General Discussion
In reply to the discussion: You know I am still way more troubled over the killing of those little children [View all]Shamash
(597 posts)Otherwise, who knows what might have happened if a couple crazies took offense at what some journalists had written.
To be less snarky, if >99.9% of gun owners are not part of the problem, then laws predominately affecting them are not part of the solution. If you want the support of gun owners in reforming gun control laws (remembering that >30% of Democrats are gun owners), then a good start would be to propose laws that do not presume gun owners in general are the problem.
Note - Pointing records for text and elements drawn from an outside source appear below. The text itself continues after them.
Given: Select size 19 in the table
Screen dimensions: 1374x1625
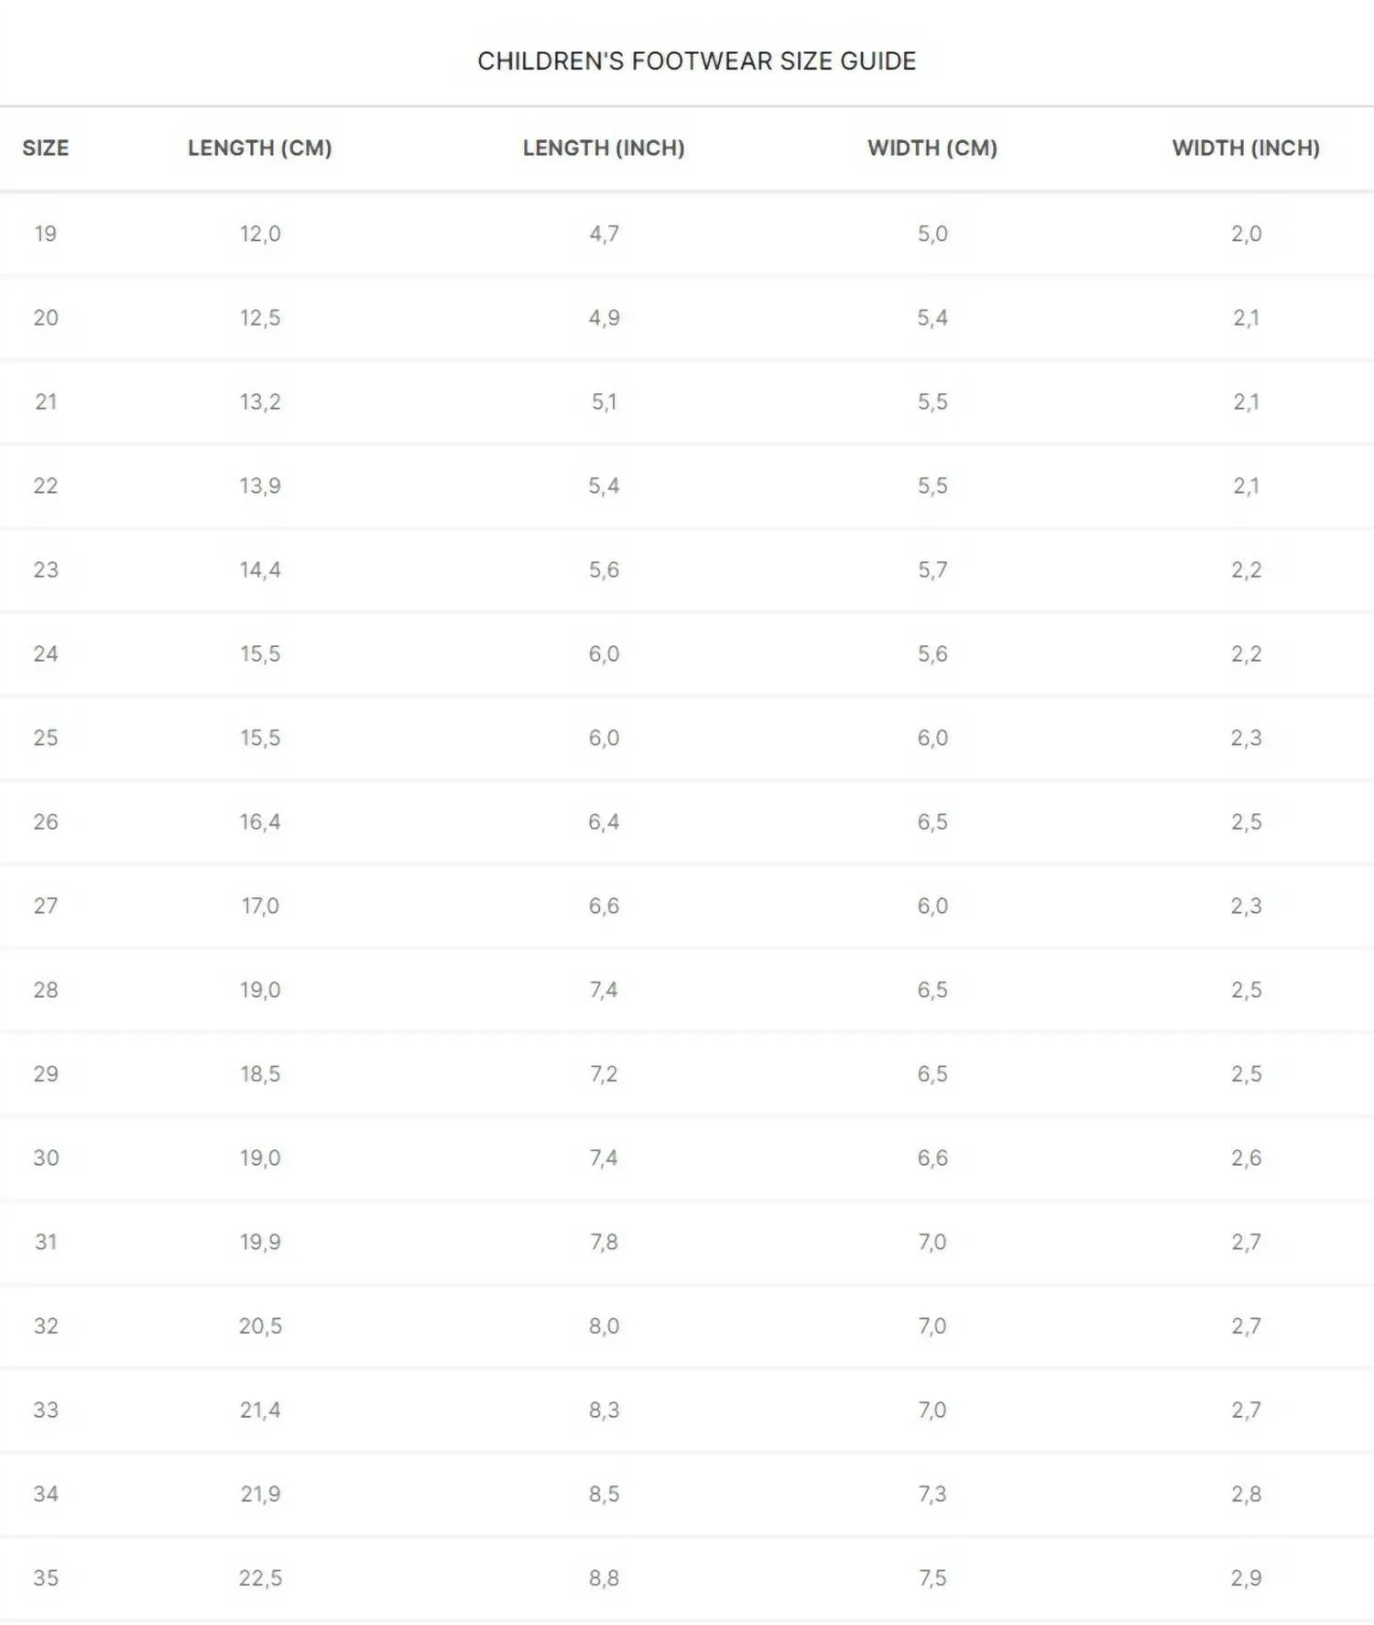Looking at the screenshot, I should (x=46, y=234).
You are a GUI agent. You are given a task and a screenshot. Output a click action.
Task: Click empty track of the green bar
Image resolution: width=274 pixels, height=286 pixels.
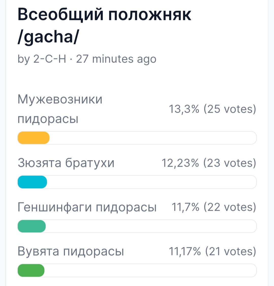coord(150,270)
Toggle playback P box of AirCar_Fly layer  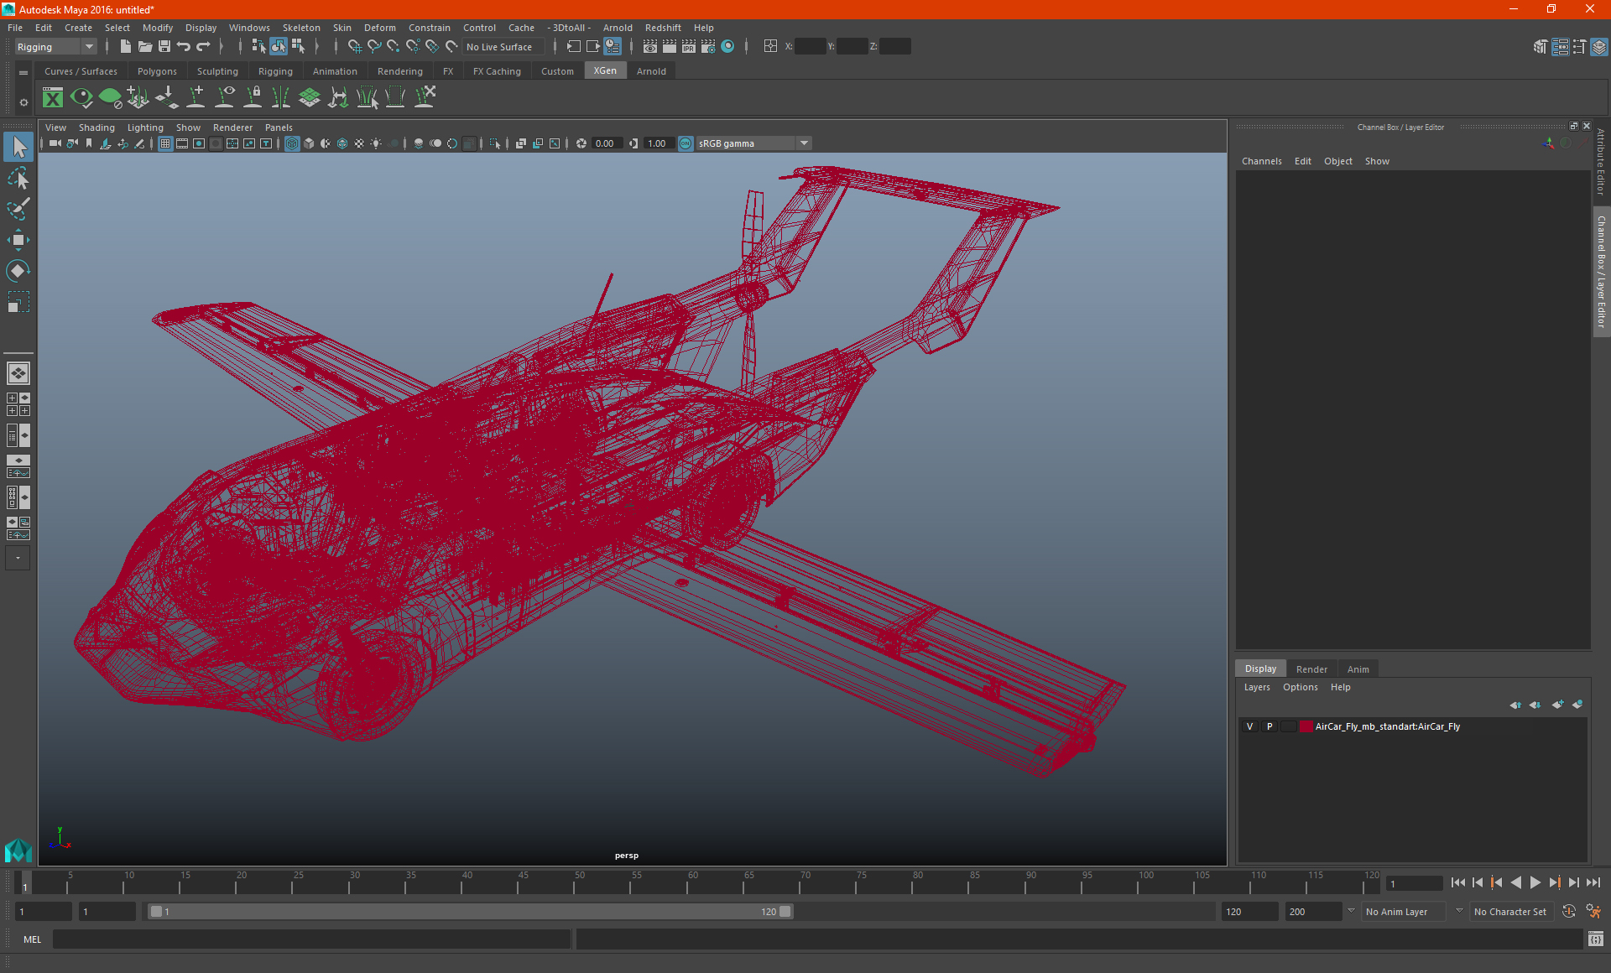pyautogui.click(x=1270, y=726)
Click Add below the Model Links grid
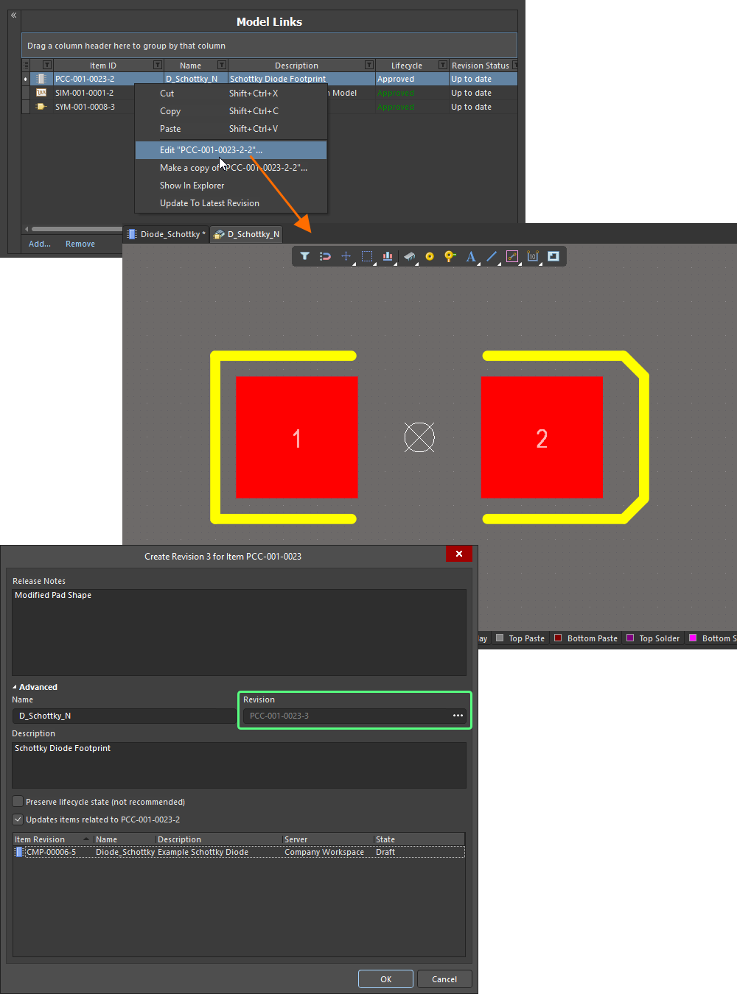 pyautogui.click(x=39, y=243)
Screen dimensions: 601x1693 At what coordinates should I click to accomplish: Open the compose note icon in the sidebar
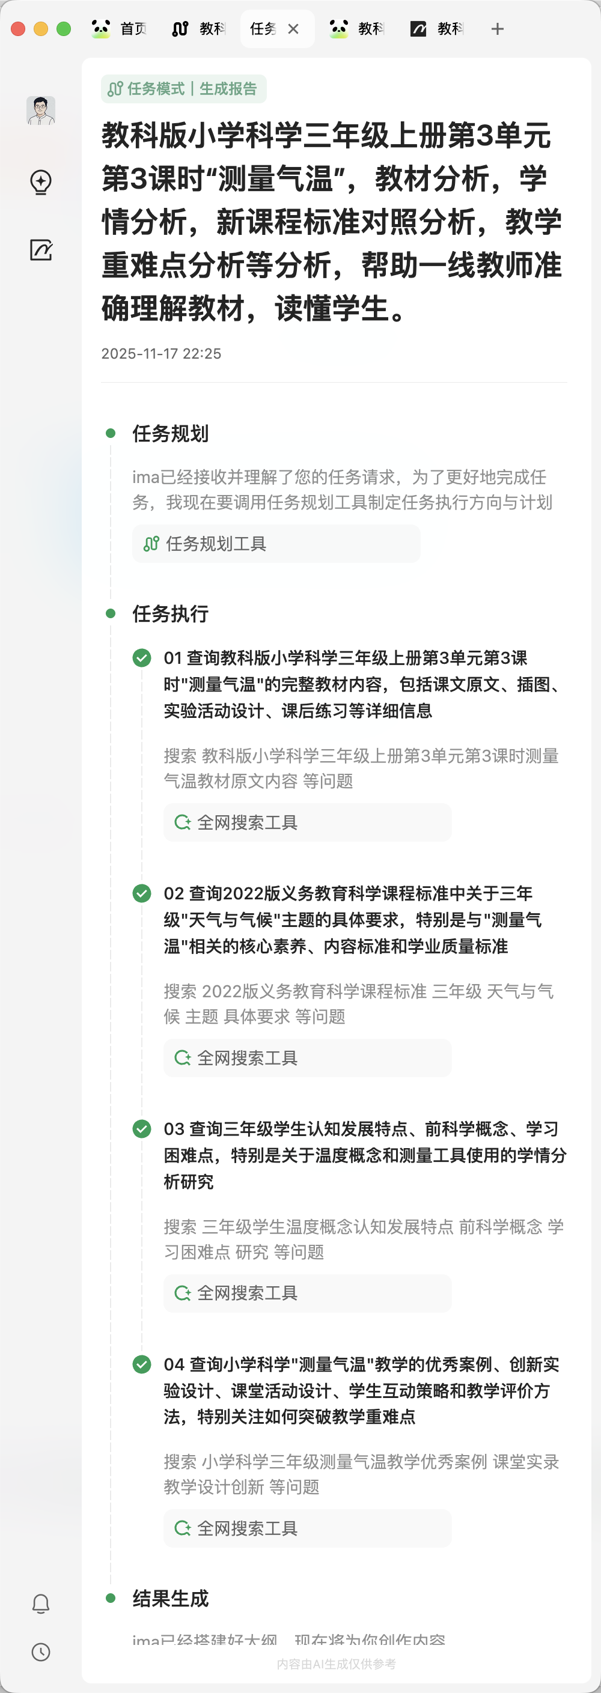pos(41,250)
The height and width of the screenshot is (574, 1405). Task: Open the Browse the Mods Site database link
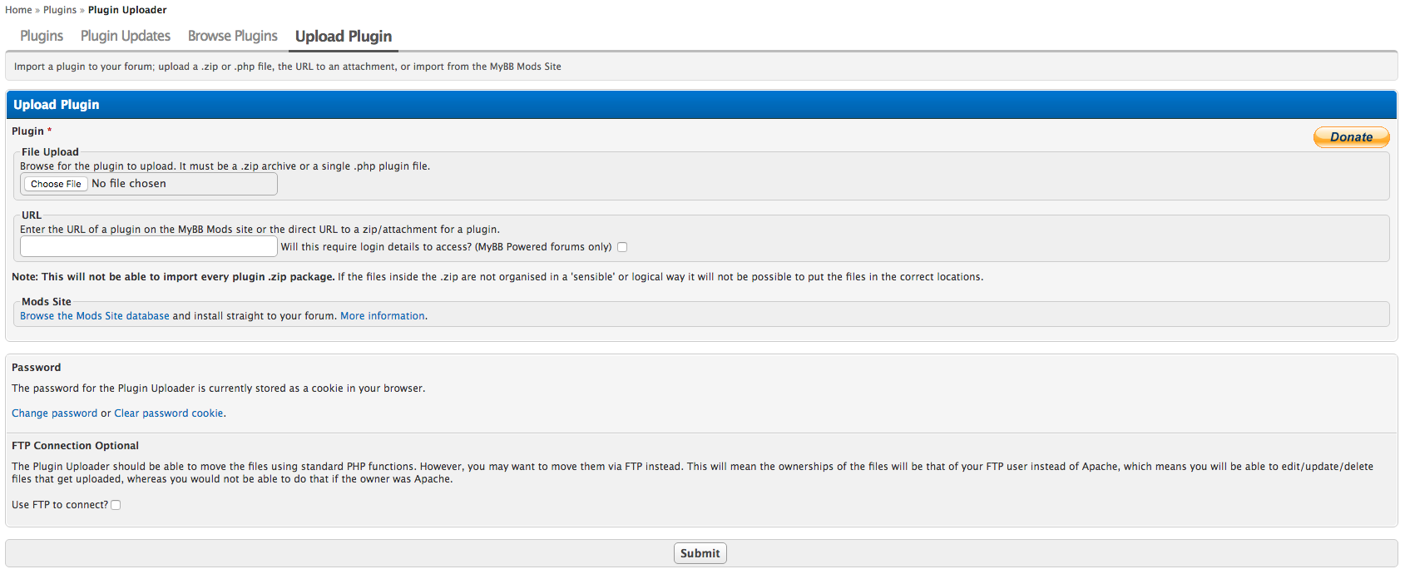(x=95, y=316)
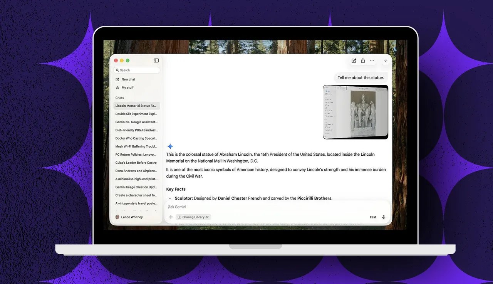Select the Lincoln Memorial Statue chat

pyautogui.click(x=136, y=106)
Otherwise you are in the same moral position as someone who wants to restrict all men because a tiny minority are violent rapists, restrict all religions because a tiny minority are violent extremists or stop & frisk all young black men because a tiny minority are violent criminals. What happens? You instantly lose the support of that entire group and any politician who thinks they need that group to keep getting elected. In the case of guns, potentially 30% of the Democratic vote.
So, if you aim your ire at the actual problem rather than at all of "those people who look different than you", you won't get 25% of Senate Democrats voting against your proposed solution, which is exactly what happened with the Feinstein assault weapon ban last time it came up.
The knee-jerk "we gotta do something!" reaction that affects all gun owners hurts Democrats and helps Republicans. The Colorado recall election in 2013 proved that. Democrats outspent Republicans 6 to 1 and showed up at the polls with a 3 to 2 advantage over Republicans, in a recall election against two Democratic legislators from Obama+20 districts. And both Democrats lost their jobs. On a gun control issue.
Because moderate Democrats who owned guns voted against them.
We also lost Mark Udall(formerly D-Co), contributing to the new Republican Senate majority in Congress, and the Colorado legislature is now majority Republican. And the very first thing they did was put forth a bill to repeal Colorado's new gun laws. It won't pass, but only because we kept a Democratic governor by a 90,000 vote margin for a population of 5.4 million.
So I'm not exactly sure how the current tactic of demonizing all gun owners (especially here at DU) is reaping rewards in terms of a) keeping liberals in office and b) getting useful gun control measures passed.